Clara González died after complications of a hip surgery in Panama City on 11 February, 1990.[1]

Legacy[edit]

The School of Public Prosecutions in Panama bears her name,[3] as does an annual award given by the National Union of Lawyers to the legal professional who has excelled in the fight for women's or human rights.[4]

References[edit]

  1. ^ a b c d e f g h i j "Clara González Carrillo de Behringer". En Caribe (in Spanish). Dominican Republic: Enciclopedia de Historia y Cultura del Caribe.

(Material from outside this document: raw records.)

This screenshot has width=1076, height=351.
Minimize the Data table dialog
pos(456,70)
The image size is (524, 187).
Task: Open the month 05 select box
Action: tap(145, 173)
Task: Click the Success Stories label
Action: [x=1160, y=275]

Retrieved 17 August 2015. 
  2. ^ a b c d e f g Moreno, Célia. "Clara González de Behringer". Unidade Acadêmica de Engenharia Civil (in Portuguese). Campina Grande, Paraíba, Brasil: Universidade Federal de Campina Grande. Retrieved 17 August 2015. 
  3. ^ "Clara González de Behringer, Parcipó de la X Asamblea General De Recampi". Ministerio Publico (in Spanish). Panama City, Panama: República de Panamá GOB. Retrieved 17 August 2015. 
  4. ^ "Premio Clara González de Behringer". UNA Panama (in Spanish). Panama City, Panama: Unión Nacional de Abogadas. 2012. Retrieved 17 August 2015.